After his cases in the Middle East, Poirot returned to Britain. Apart from some of the so-called Labours of Hercules (see next section) he very rarely went abroad during his later career. He moved into Styles Court towards the end of his life.

While Poirot was usually paid handsomely by clients, he was also known to take on cases that piqued his curiosity, although they did not pay well.

Poirot shows a love of steam trains, which Christie contrasts with Hastings' love of autos: this is shown in The Plymouth Express, The Mystery of the Blue Train, Murder on the Orient Express, and The ABC Murders (in the TV series, steam trains are seen in nearly all of the episodes).

Retirement 

That’s the way of it. Just a case or two, just one case more – the Prima Donna’s farewell performance won’t be in it with yours, Poirot.

Confusion surrounds Poirot's retirement. Most of the cases covered by Poirot's private detective agency take place before his retirement to attempt to grow larger marrows, at which time he solves The Murder of Roger Ackroyd. It has been said that the twelve cases related in The Labours of Hercules (1947) must refer to a different retirement, but the fact that Poirot specifically says that he intends to grow marrows indicates that these stories also take place before Roger Ackroyd, and presumably Poirot closed his agency once he had completed them. There is specific mention in "The Capture of Cerberus" of the twenty-year gap between Poirot's previous meeting with Countess Rossakoff and this one. If the Labours precede the events in Roger Ackroyd, then the Ackroyd case must have taken place around twenty years later than it was published, and so must any of the cases that refer to it. One alternative would be that having failed to grow marrows once, Poirot is determined to have another go, but this is specifically denied by Poirot himself. Also, in "The Erymanthian Boar", a character is said to have been turned out of Austria by the Nazis, implying that the events of The Labours of Hercules took place after 1937. Another alternative would be to suggest that the Preface to the Labours takes place at one date but that the labours are completed over a matter of twenty years. None of the explanations is especially attractive.

In terms of a rudimentary chronology, Poirot speaks of retiring to grow marrows in Chapter 18 of The Big Four (1927) which places that novel out of published order before Roger Ackroyd. He declines to solve a case for the Home Secretary because he is retired in Chapter One of Peril at End House (1932). He has certainly retired at the time of Three Act Tragedy (1935) but he does not enjoy his retirement and repeatedly takes cases thereafter when his curiosity is engaged. He continues to employ his secretary, Miss Lemon, at the time of the cases retold in Hickory Dickory Dock and Dead Man's Folly, which take place in the mid-1950s. It is, therefore, better to assume that Christie provided no authoritative chronology for Poirot's retirement but assumed that he could either be an active detective, a consulting detective, or a retired detective as the needs of the immediate case required.

One consistent element about Poirot's retirement is that his fame declines during it so that in the later novels he is often disappointed when characters (especially younger characters) recognise neither him nor his name:

"I should, perhaps, Madame, tell you a little more about myself. I am Hercule Poirot."
──────────
Request 1:
Answer these from the passage about Poirot, one line each:
(a) Where did Poirot move toward the end of his life?
(b) What does Poirot intend to grow when he retires?
(c) Which secretary does Poirot still employ in the mid-1950s cases?
Request 2:
Update the part of the passage about Poirot that opens with the words "After his cases" and closes with "of the episodes).", changing "steam trains" to "railways" each time it appears.

Provided material:
──────────
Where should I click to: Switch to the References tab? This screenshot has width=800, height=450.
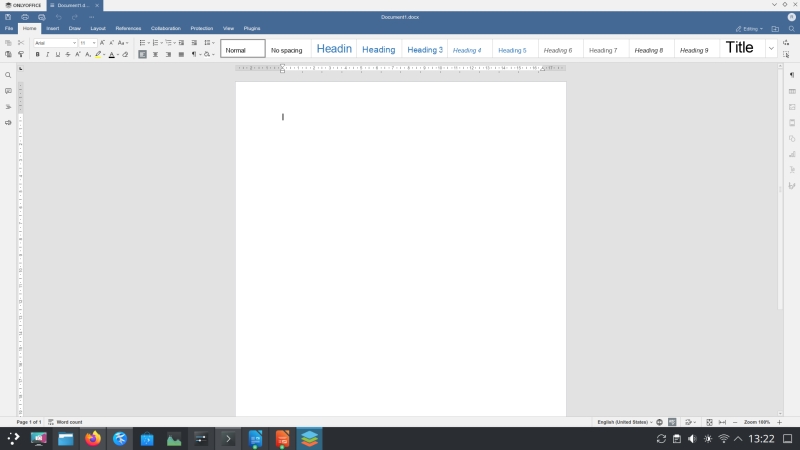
──────────
Complete answer 1:
(a) Styles Court
(b) Marrows
(c) Miss Lemon

Complete answer 2:
After his cases in the Middle East, Poirot returned to Britain. Apart from some of the so-called Labours of Hercules (see next section) he very rarely went abroad during his later career. He moved into Styles Court towards the end of his life.

While Poirot was usually paid handsomely by clients, he was also known to take on cases that piqued his curiosity, although they did not pay well.

Poirot shows a love of railways, which Christie contrasts with Hastings' love of autos: this is shown in The Plymouth Express, The Mystery of the Blue Train, Murder on the Orient Express, and The ABC Murders (in the TV series, railways are seen in nearly all of the episodes).